Türkiye, İngilizce kullanma becerisinde 72 ülke arasında maalesef 51’inci sırada. Avrupa sıralamasında ise 26 ülke içinde ne yazık ki sondan ikinciyiz.
Halbuki İngilizce öğrenmek için kurslara ciddi miktarlarda para ve zaman harcıyoruz. Peki neden İngilizce konuşamıyoruz? İstanbul Bilgi Üniversitesi Bilgi Eğitim bünyesindeki Konuşma Kulübü Kurucusu Volkan Yaşa’ya göre; burada en büyük yanlış, dil bilgisine odaklanmak.
Oysa kelimeyi öğrenmek ve kullanımını deneyimlemek, kişiye cümle kurma alışkanlığı ve konuşma pratiği sağlamanın en etkili yolu.
Yabancı dil sıralamasında sonlardayız
Yapılan araştırmalar gösteriyor ki İngilizceyi kullanma becerisinde Türkiye, 72 ülke arasında maalesef 51’inci sırayla en düşük kabiliyete sahip ülkeler arasında. Avrupa sıralamasında ise 26 ülke içinde sondan ikinciyiz.

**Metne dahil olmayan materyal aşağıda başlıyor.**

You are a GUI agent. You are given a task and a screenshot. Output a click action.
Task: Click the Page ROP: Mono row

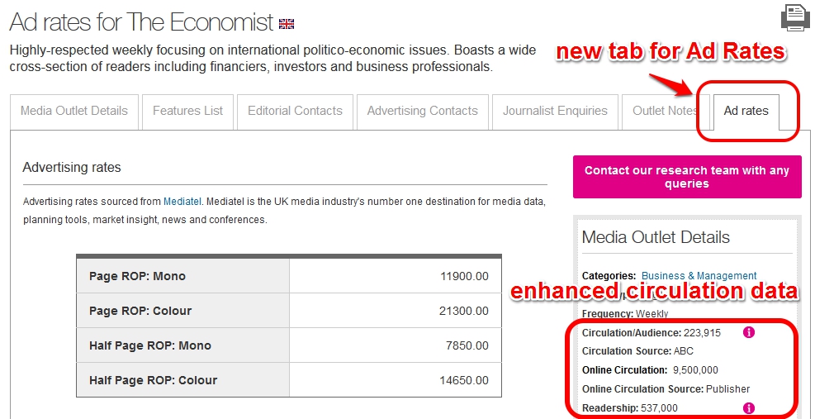pyautogui.click(x=289, y=276)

Bu sonuç gösteriyor ki ülkemizde İngilizce bilmek ve konuşmak neredeyse ayrıcalık haline gelmiş durumda. İstanbul Bilgi Üniversitesi’nin yaşam boyu eğitim merkezi Bilgi Eğitim bünyesinde faaliyet gösteren Konuşma Kulübü’nün Kurucusu Volkan Yaşa’ya göre; burada en büyük yanlış dil bilgisine odaklanmak.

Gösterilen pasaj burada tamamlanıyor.